Many of Dark Basin’s targets have a strong but unconfirmed sense that the targeting is linked to a dispute or conflict with a particular party whom they know. However, absent a systematic investigation, it is difficult for most individuals to determine with certainty who undertakes these phishing campaigns and/or who may be contracting for such services, especially given that Dark Basin’s employees or executives are unlikely to be within the jurisdiction of their local law enforcement. Further, while many of the targets whom we contacted had a sense they were being phished in a targeted operation, many others did not share this awareness. These targets either concluded that they were being phished for an unknown reason, or simply did not notice the targeting against the background of unrelated phishing messages and spam.

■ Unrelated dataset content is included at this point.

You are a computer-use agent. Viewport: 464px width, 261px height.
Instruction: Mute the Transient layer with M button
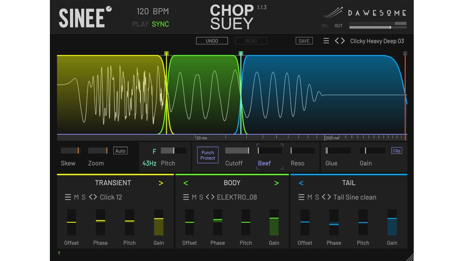(x=77, y=197)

We believe there is an important role for major online platforms who have the capacity to track and monitor groups like Dark Basin. We hope Google and others will continue to track and report such hack-for-hire operations. We also encourage online platforms to be proactive in notifying users that have been targeted by such groups, such as providing detailed warnings beyond generic notifications to help enable targets to recognize the seriousness of the threat and take appropriate action.
Hacking for hire
Dark Basin’s activities make it clear that there is a large and likely growing hack-for-hire industry. Hack-for-hire groups enable companies to outsource activities like those described in this report, which muddies the waters and can hamper legal investigations. Previous court cases indicate that similar operations to BellTroX have contracted through a murky set of contractual, payment, and information sharing layers that may include law firms and private investigators and which allow clients a degree of deniability and distance.
The growth of a hack-for-hire industry may be fueled by the increasing normalization of other forms of commercialized cyber offensive activity, from digital surveillance to “hacking back,” whether marketed to private individuals, governments or the private sector. Further, the growth of private intelligence firms, and the ubiquity of technology, may also be fueling an increasing demand for the types of services offered by BellTroX. At the same time, the growth of the private investigations industry may be contributing to making such cyber services more widely available and perceived as acceptable.
A clear danger to democracy
The rise of large-scale, commercialized hacking threatens civil society. As this report shows, it can be used as a tool of the powerful to target organizations that may not have sophisticated cybersecurity resources and consequently are vulnerable to such attacks.
For example, in a four-year-study, we concluded that digital threats undermined civil society organizations’ core communications and missions in a significant way, sometimes as a nuisance or resource drain, or more seriously as a major risk to individual safety. Citizen Lab has also previously researched and documented the harms of phishing campaigns against civil society around the globe.
We believe it is especially urgent that all parties involved in these phishing campaigns are held fully accountable. For this reason, and on the request of multiple targets of Dark Basin, Citizen Lab provided indicators and other materials to the US DOJ.